# Cat with 3 legs - ok outdoors?



## Fairouzeh (Apr 20, 2010)

Does anyone out there have a 3 legged cat (missing hind leg) that goes outdoors? If so, how do they do?

Context: my beautiful bear was crushed, probably by a car, last September. She had extensive surgery on her belly area and eventually lost one of her back legs at the hip so she doesn't even have a stump. The vets were very proud that they got her through it - she was in such a bad way and was pretty cold when we found her. She seemed dead to us but they did a fantastic job of getting her back on her 3 remaining paws.

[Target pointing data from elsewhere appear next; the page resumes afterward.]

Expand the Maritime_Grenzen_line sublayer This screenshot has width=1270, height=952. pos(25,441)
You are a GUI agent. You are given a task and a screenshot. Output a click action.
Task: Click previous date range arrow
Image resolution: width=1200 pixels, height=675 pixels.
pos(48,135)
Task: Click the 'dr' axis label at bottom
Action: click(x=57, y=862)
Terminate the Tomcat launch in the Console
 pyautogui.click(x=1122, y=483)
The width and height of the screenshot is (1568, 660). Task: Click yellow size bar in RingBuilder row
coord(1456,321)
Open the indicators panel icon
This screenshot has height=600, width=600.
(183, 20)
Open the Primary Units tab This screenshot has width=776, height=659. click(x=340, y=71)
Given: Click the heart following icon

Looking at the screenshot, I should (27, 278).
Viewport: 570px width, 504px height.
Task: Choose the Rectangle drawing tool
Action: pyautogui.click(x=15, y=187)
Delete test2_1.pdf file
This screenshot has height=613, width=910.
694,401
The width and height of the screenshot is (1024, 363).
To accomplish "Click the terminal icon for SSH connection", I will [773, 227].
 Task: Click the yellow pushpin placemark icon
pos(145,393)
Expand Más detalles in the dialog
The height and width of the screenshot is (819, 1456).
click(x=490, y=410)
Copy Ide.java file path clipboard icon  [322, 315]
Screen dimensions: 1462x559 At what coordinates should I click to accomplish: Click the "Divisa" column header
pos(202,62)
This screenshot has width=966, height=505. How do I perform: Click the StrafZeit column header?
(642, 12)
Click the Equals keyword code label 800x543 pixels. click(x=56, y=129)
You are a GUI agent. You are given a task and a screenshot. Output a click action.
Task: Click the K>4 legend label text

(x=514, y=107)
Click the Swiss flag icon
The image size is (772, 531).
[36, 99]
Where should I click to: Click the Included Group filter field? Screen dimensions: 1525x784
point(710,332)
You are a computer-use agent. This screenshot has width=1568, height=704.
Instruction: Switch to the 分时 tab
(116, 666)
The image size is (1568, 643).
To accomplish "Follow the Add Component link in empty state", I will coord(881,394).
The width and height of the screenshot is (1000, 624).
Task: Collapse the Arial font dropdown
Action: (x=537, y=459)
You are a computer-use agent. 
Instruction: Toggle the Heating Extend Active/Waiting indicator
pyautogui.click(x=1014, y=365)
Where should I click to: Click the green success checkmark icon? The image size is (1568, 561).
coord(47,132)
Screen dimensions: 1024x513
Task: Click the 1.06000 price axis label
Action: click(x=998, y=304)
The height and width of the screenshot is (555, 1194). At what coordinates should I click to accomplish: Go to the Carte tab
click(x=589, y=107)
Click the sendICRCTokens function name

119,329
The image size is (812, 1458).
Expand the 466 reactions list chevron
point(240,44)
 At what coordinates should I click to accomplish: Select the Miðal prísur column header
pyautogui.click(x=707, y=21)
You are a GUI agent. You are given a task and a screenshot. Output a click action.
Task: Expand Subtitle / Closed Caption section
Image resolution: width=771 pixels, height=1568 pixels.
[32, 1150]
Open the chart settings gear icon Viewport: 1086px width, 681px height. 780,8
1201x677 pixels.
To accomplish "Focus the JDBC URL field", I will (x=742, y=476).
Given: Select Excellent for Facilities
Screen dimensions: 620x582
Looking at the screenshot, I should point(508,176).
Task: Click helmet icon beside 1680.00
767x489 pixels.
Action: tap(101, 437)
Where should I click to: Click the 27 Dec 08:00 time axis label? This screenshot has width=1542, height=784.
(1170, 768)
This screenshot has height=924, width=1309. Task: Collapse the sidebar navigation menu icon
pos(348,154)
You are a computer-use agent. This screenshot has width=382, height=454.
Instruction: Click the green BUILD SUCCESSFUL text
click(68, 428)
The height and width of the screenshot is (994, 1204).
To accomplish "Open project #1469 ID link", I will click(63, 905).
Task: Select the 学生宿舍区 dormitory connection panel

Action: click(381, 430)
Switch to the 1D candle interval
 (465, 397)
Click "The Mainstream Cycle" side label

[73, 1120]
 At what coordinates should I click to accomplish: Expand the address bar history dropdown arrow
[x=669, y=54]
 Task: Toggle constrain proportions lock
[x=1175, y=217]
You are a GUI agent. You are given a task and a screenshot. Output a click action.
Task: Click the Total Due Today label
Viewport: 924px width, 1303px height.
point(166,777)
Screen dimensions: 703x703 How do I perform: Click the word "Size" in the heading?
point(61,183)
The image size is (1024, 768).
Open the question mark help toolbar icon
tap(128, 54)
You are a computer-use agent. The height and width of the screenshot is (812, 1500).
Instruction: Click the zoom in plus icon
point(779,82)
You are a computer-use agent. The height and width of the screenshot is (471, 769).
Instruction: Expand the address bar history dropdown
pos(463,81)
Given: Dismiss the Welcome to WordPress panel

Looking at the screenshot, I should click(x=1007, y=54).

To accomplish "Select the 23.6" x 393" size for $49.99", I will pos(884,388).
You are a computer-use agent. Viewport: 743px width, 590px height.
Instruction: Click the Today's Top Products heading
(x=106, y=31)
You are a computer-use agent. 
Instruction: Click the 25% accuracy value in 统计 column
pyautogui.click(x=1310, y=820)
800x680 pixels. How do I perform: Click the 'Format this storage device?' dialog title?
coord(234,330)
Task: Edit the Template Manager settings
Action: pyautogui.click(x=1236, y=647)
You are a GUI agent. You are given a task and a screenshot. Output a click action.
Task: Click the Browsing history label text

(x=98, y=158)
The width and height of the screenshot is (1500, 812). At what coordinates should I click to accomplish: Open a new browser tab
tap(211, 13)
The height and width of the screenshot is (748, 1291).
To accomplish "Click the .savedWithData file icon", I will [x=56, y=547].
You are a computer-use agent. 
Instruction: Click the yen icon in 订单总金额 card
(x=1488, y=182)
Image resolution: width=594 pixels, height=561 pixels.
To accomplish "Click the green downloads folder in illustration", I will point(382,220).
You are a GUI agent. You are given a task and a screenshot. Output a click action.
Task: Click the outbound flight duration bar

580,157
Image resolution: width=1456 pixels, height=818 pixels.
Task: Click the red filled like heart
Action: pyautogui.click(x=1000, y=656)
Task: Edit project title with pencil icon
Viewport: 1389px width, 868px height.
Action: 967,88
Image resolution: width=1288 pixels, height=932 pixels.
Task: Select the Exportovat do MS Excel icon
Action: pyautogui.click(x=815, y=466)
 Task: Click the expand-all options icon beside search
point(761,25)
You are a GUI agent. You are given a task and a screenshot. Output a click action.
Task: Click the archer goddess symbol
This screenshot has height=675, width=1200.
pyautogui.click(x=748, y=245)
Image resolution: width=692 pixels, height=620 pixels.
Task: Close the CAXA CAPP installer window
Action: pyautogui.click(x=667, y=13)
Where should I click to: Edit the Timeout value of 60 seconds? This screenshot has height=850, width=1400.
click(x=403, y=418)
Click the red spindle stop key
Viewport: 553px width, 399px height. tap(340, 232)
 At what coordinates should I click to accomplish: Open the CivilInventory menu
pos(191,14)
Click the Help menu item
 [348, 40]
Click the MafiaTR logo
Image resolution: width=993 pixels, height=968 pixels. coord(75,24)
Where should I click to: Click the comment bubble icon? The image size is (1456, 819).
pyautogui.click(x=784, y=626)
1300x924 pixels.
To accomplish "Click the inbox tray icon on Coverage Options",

Oddly enough the accident has changed her - she used to be quite distant with us but she is now a snuggle monster and just loves being with us all the time. With the nice weather though I can see she really wants to go out into the garden. She can't jump as high as before but otherwise she is now fit and strong so I am wondering if I should give her some freedom.

Thoughts anybody?


----------



## Dally Banjo (Oct 22, 2009)

I would'nt just in case she needs to get out of the way quickly, maybe take her out in the garden only when you are with her


----------



## Guest (Apr 20, 2010)

Maybe you could get a harness and walk her in the garden as horrible as this may sound but she obviously got hit by a car in the vicinity of your home and she had 4 good legs then so would be a huge disadvantage with just three.


----------



## Fairouzeh (Apr 20, 2010)

Thank you for the swift replies!

I've got a harness that I've tried putting on her but she just screams and rolls around the floor until I feel too guilty and take it off her. She can be very feisty when she wants to be! My other cat (who actually now lives with my mother as he started beating her up after her accident) is fine with it - we've tried, but I can't bear to see her struggle like that.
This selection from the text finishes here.